## What you need to do
Any pictures in the records below must be left out when you repeat the lines from the line containing "Where should I" through the line containing "You are a computer-use agent." exactly.

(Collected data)
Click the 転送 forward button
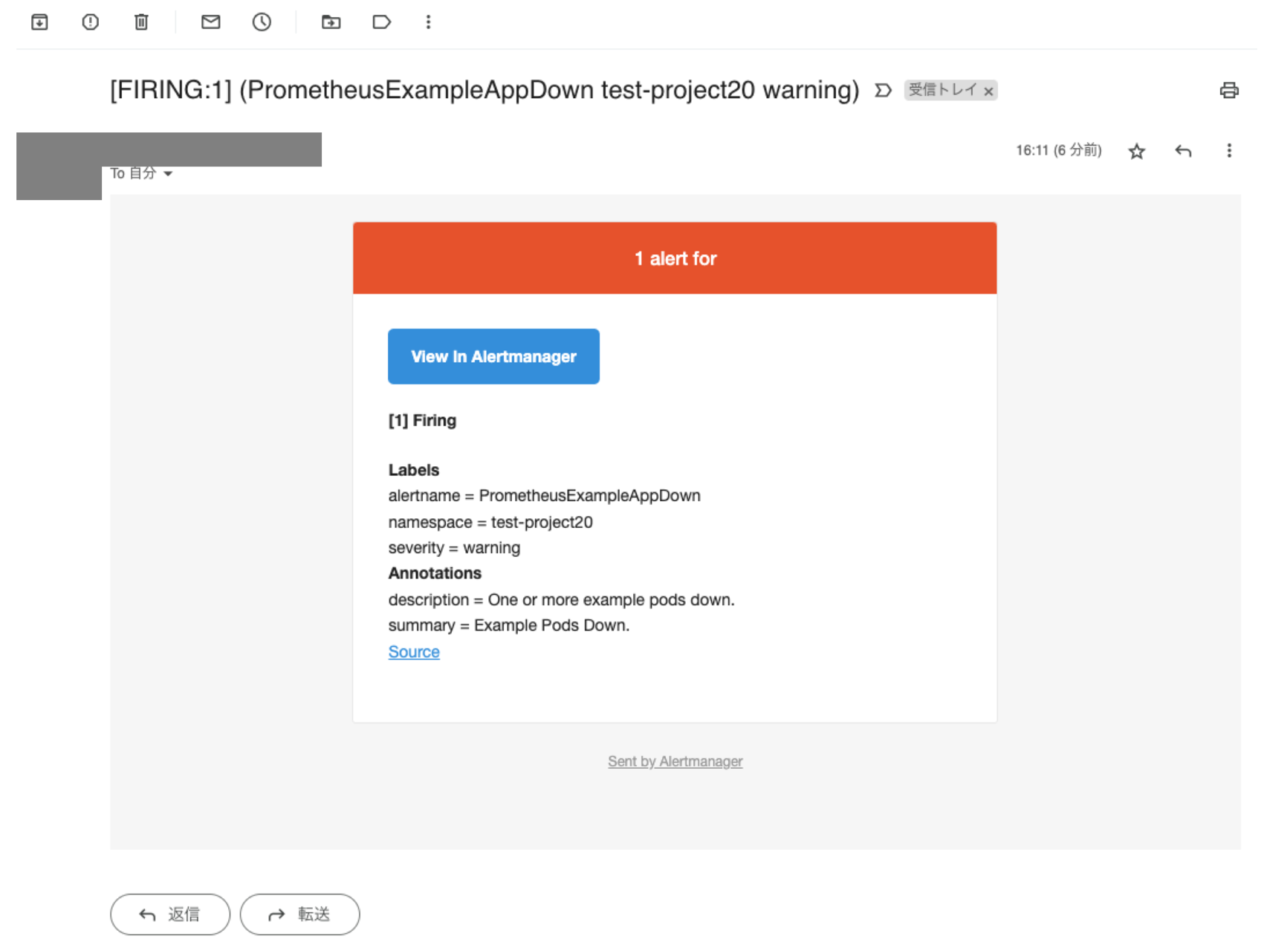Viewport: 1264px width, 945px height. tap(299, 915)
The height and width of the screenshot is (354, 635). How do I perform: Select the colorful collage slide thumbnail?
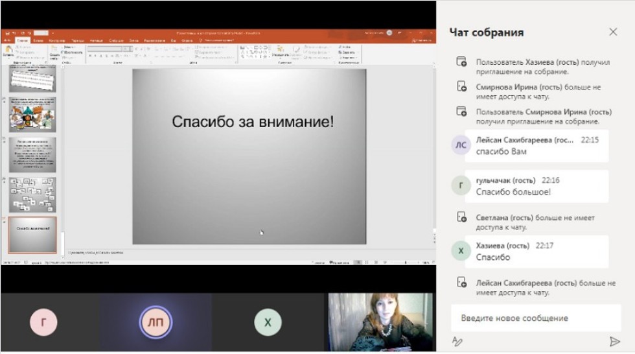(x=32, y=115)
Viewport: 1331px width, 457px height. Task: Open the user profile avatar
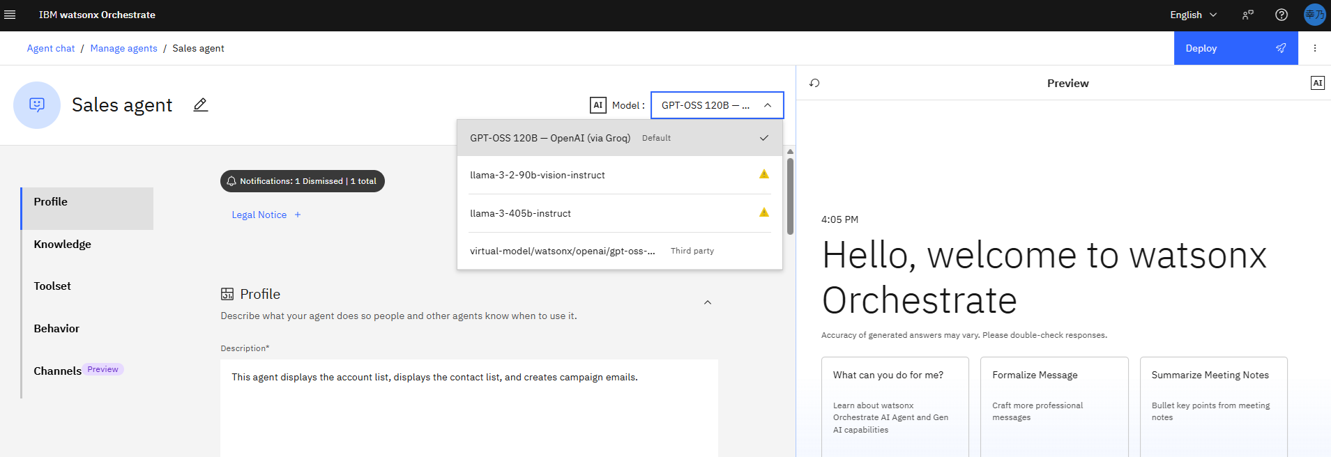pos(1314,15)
--
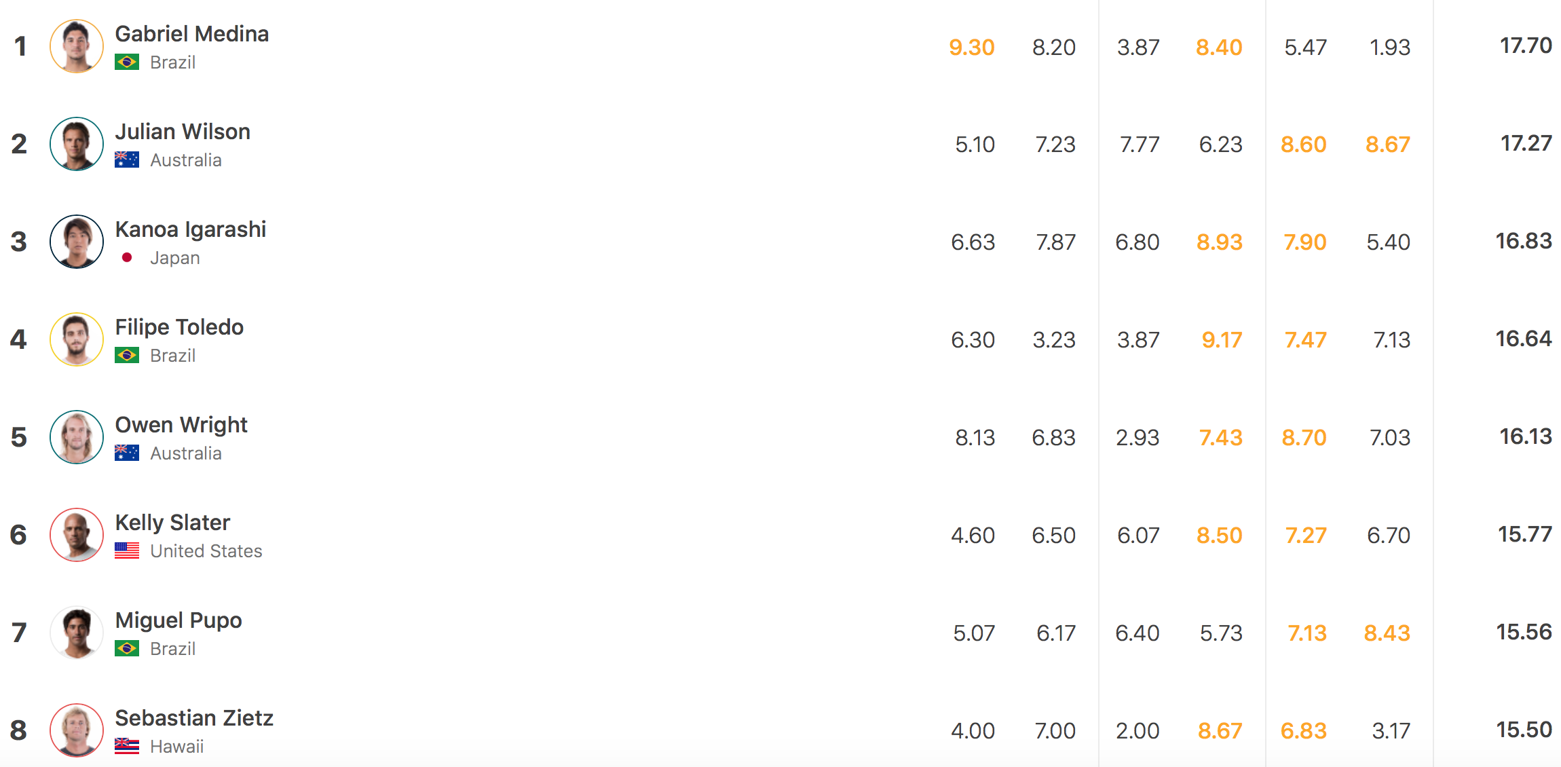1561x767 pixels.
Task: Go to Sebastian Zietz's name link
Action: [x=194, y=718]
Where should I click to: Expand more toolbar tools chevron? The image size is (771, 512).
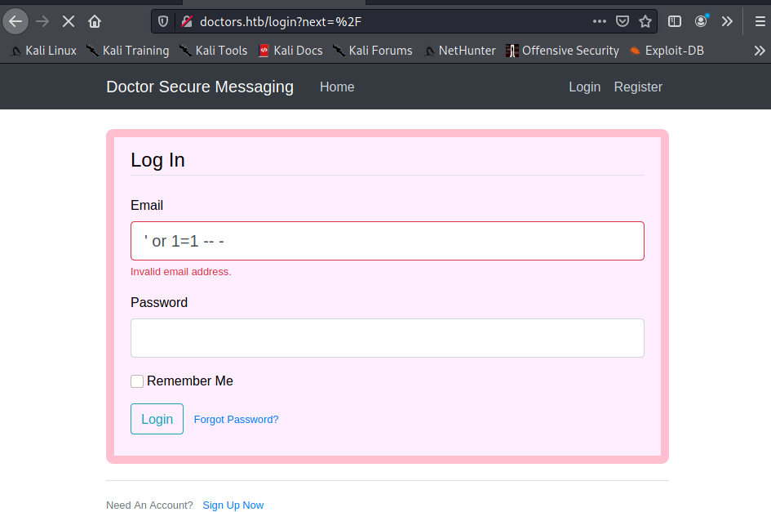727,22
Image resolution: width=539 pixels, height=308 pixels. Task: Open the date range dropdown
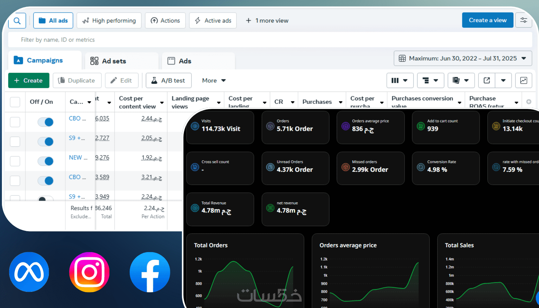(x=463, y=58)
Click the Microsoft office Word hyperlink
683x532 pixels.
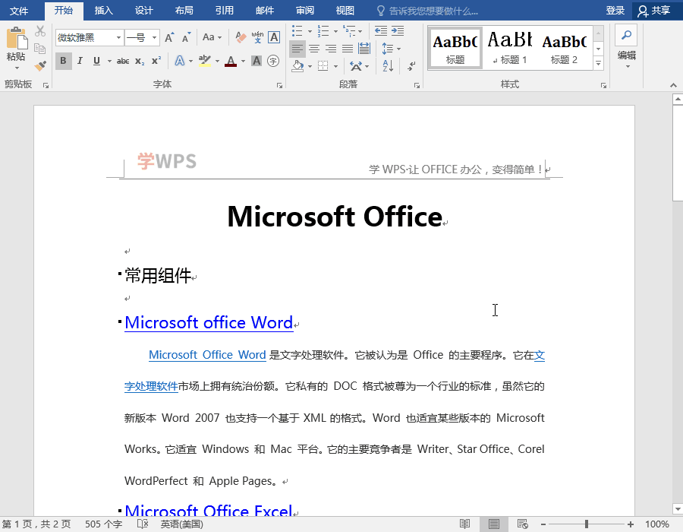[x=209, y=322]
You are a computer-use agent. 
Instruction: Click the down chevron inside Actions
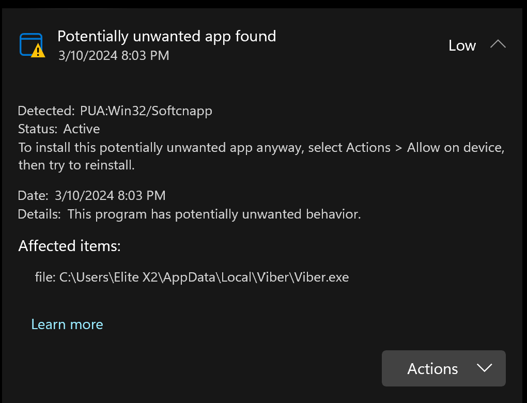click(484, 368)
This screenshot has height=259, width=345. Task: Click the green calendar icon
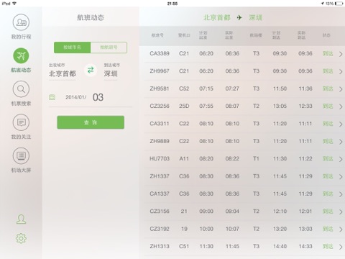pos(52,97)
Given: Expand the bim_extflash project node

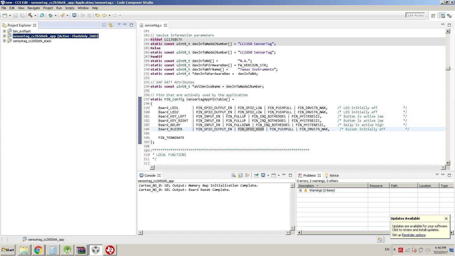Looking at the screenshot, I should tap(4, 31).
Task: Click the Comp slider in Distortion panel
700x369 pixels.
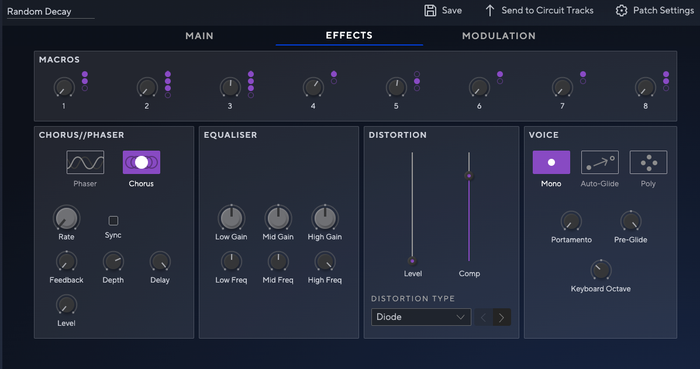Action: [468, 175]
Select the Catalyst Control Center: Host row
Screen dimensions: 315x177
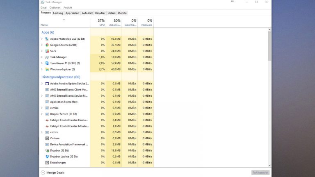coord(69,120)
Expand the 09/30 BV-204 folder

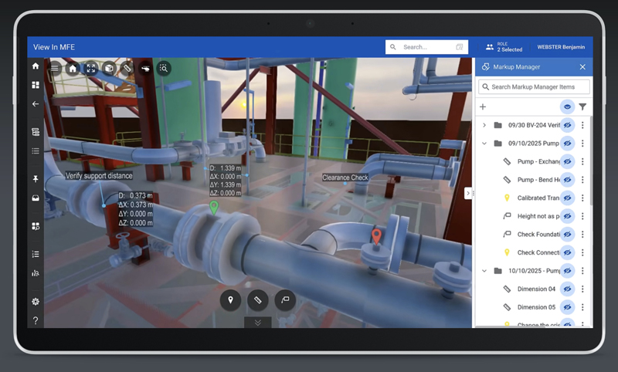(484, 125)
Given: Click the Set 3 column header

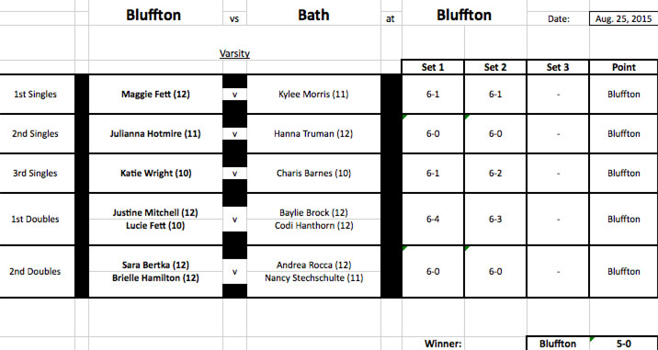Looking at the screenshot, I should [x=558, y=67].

## Exercise result
Where should I click to: Expand more toolbar tools chevron? The image size is (771, 512).
727,22
Image resolution: width=539 pixels, height=308 pixels. Task: Open the date range dropdown
(x=463, y=58)
Click the Microsoft office Word hyperlink
683x532 pixels.
[x=209, y=322]
You are a computer-use agent. 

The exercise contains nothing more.